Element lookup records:
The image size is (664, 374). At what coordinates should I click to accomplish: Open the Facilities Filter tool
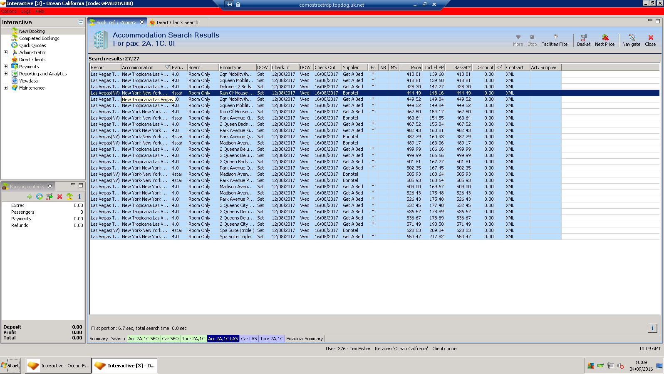(x=555, y=40)
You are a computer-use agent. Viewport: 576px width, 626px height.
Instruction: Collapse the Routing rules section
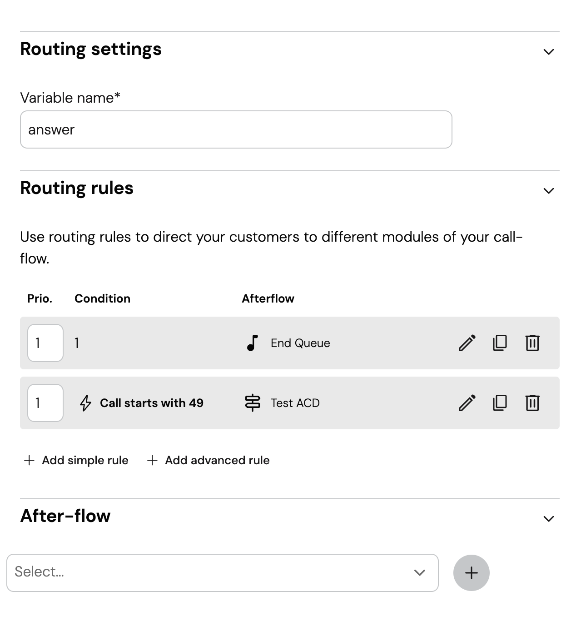[548, 191]
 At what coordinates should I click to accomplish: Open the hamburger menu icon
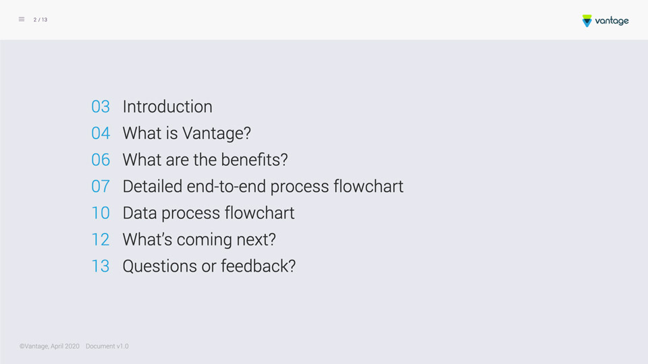coord(22,20)
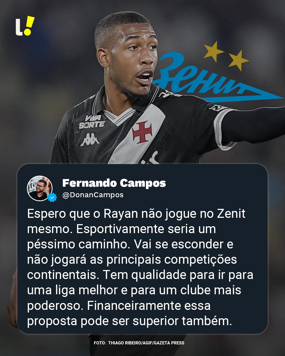Open the @DonanCampos handle
The width and height of the screenshot is (285, 356).
tap(93, 195)

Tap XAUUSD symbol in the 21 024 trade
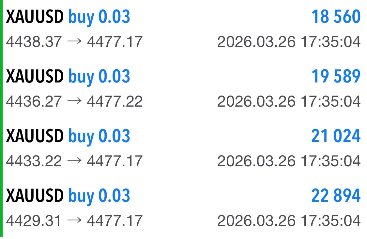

> **Your instructions**: Return everything above, from the line containing "You are a computer-use" down to the end of the records, copied word for word. Leave the pictures out of your answer.

> **Exercise answer**:
You are a computer-use agent. Viewport: 576px width, 626px height.
Instruction: Collapse the Routing rules section
[548, 191]
 At what coordinates should I click to accomplish: Open the hamburger menu icon
coord(22,20)
Open the @DonanCampos handle
The width and height of the screenshot is (285, 356).
tap(93, 195)

Tap XAUUSD symbol in the 21 024 trade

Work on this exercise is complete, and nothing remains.